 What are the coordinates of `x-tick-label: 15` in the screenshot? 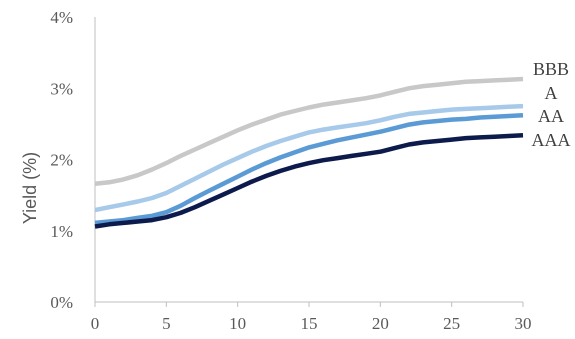 It's located at (310, 324).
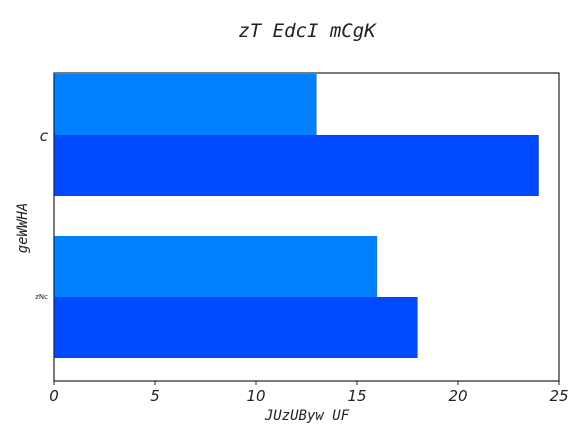 The image size is (584, 438). What do you see at coordinates (44, 136) in the screenshot?
I see `y-category-label: c` at bounding box center [44, 136].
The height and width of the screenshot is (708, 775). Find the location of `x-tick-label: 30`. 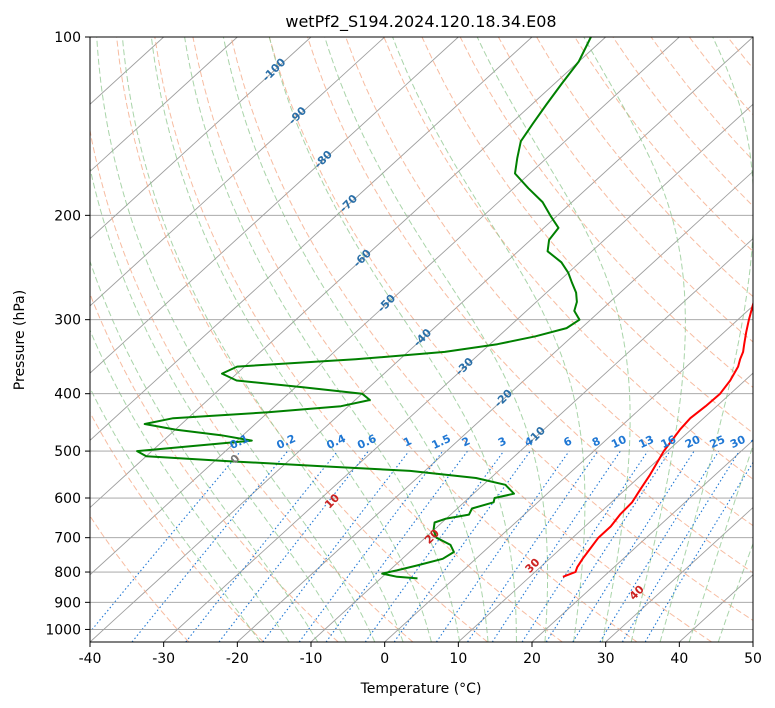

x-tick-label: 30 is located at coordinates (606, 659).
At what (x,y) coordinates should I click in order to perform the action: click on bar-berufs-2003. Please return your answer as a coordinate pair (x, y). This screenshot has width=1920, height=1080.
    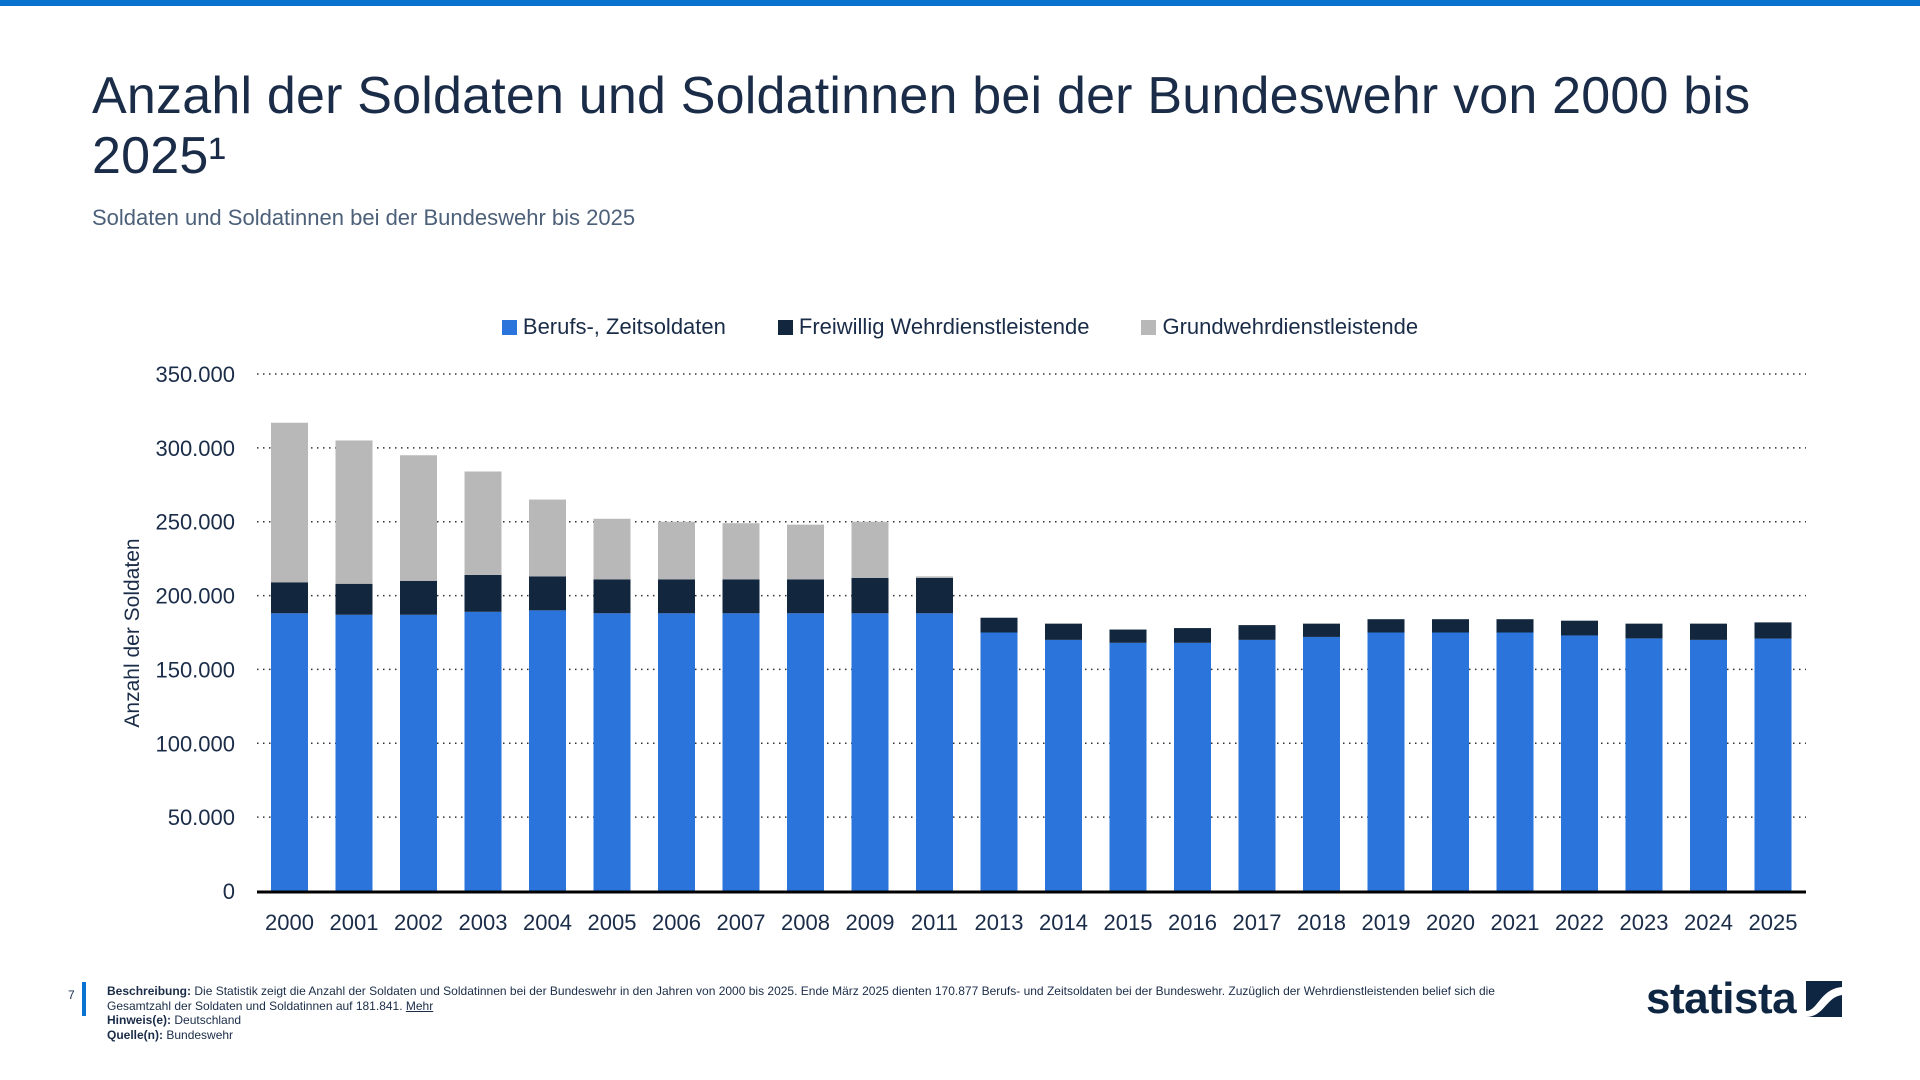
    Looking at the image, I should click on (483, 751).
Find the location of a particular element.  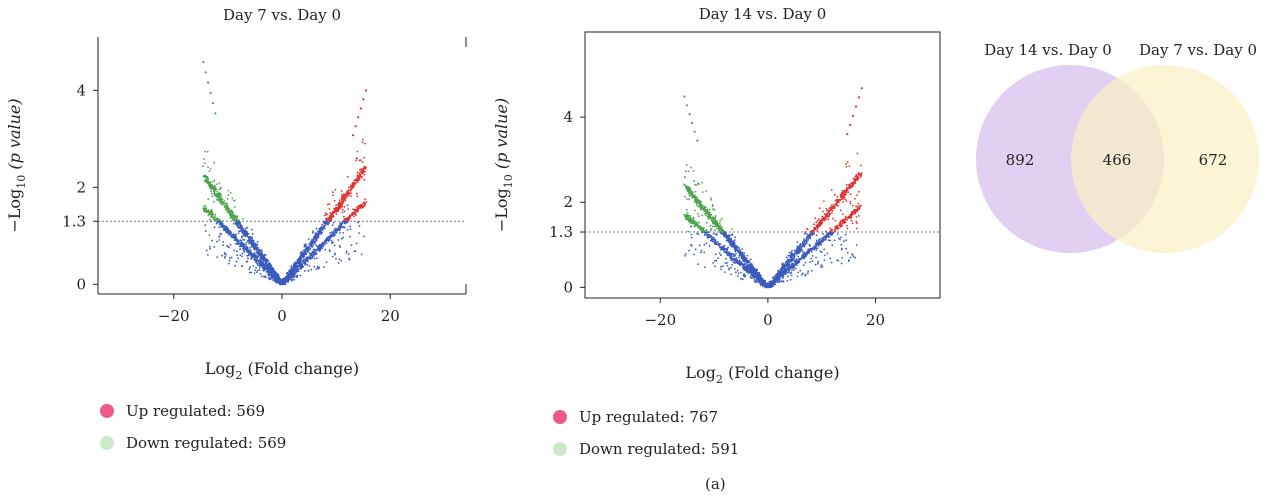

x-tick-label: 20 is located at coordinates (876, 320).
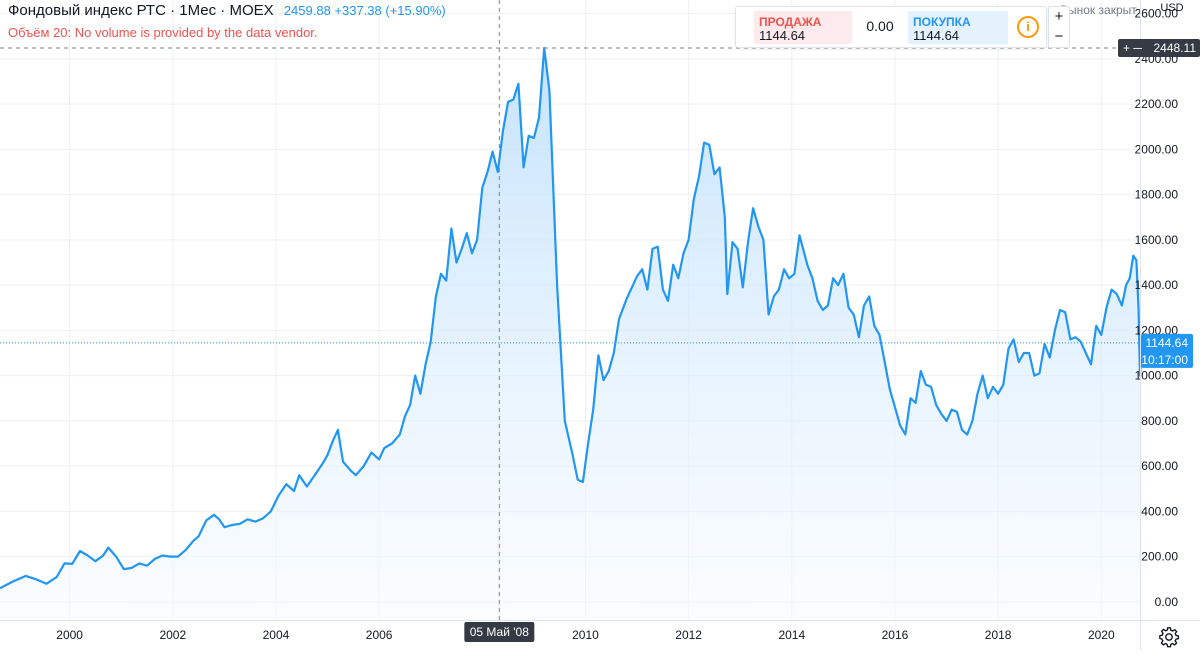  I want to click on y-tick-label: 400.00, so click(1160, 511).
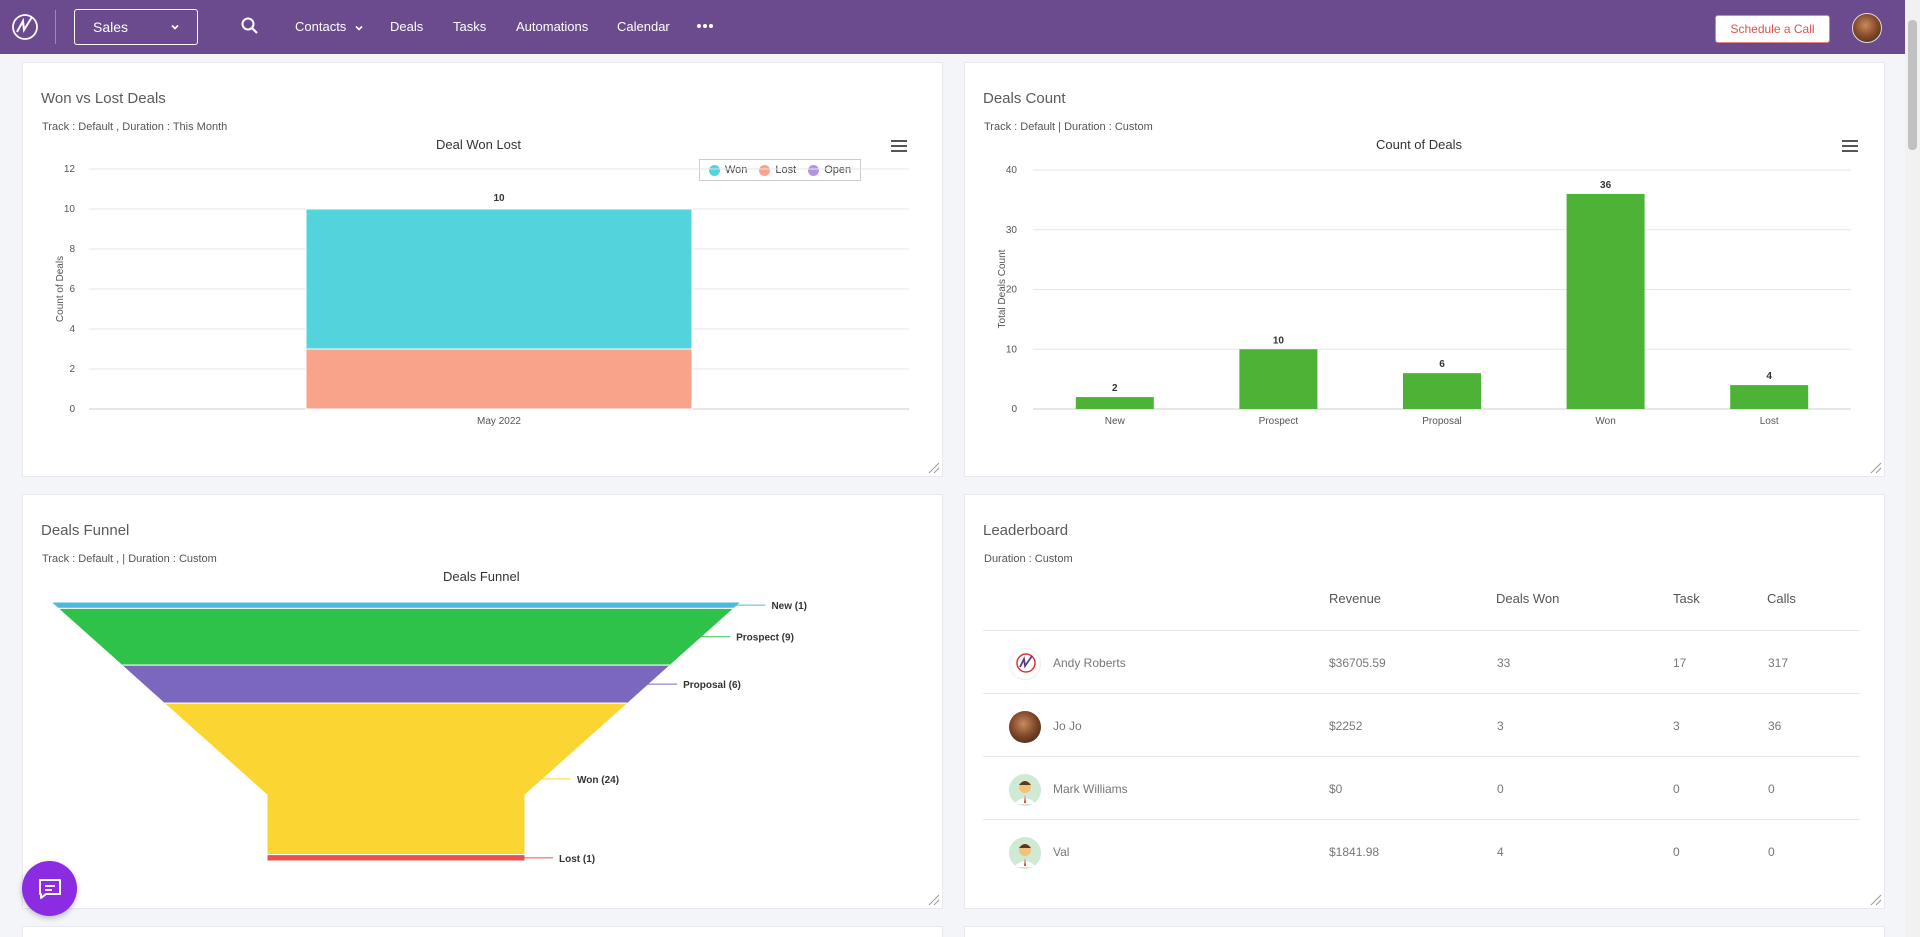  I want to click on y-tick-label: 10, so click(1012, 350).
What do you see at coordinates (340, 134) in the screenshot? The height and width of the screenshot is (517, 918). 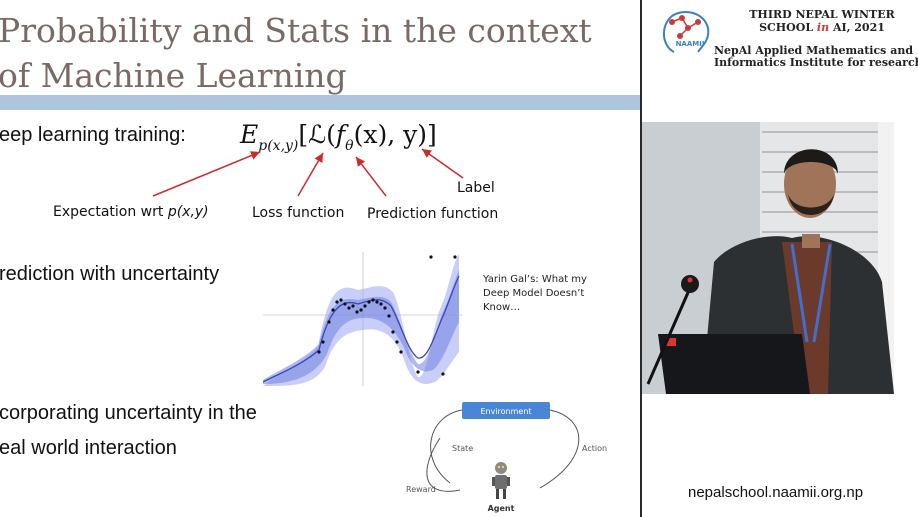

EXERCISE DESCRIPTION:
Quote the records word for word, beginning at the line that contains "At what (x,y)" and stopping after the line that contains "I want to click on y-tick-label: 10, so". Leave out the pictures.

RESPONSE TO THIS TASK:
At what (x,y) coordinates should I click in order to perform the action: click on bar-berufs-2003. Please return your answer as a coordinate pair (x, y). This screenshot has width=1920, height=1080.
    Looking at the image, I should click on (483, 751).
Find the location of a particular element.  

x-tick-label: 20 is located at coordinates (876, 320).
  I want to click on y-tick-label: 400.00, so click(1160, 511).
  I want to click on y-tick-label: 10, so click(1012, 350).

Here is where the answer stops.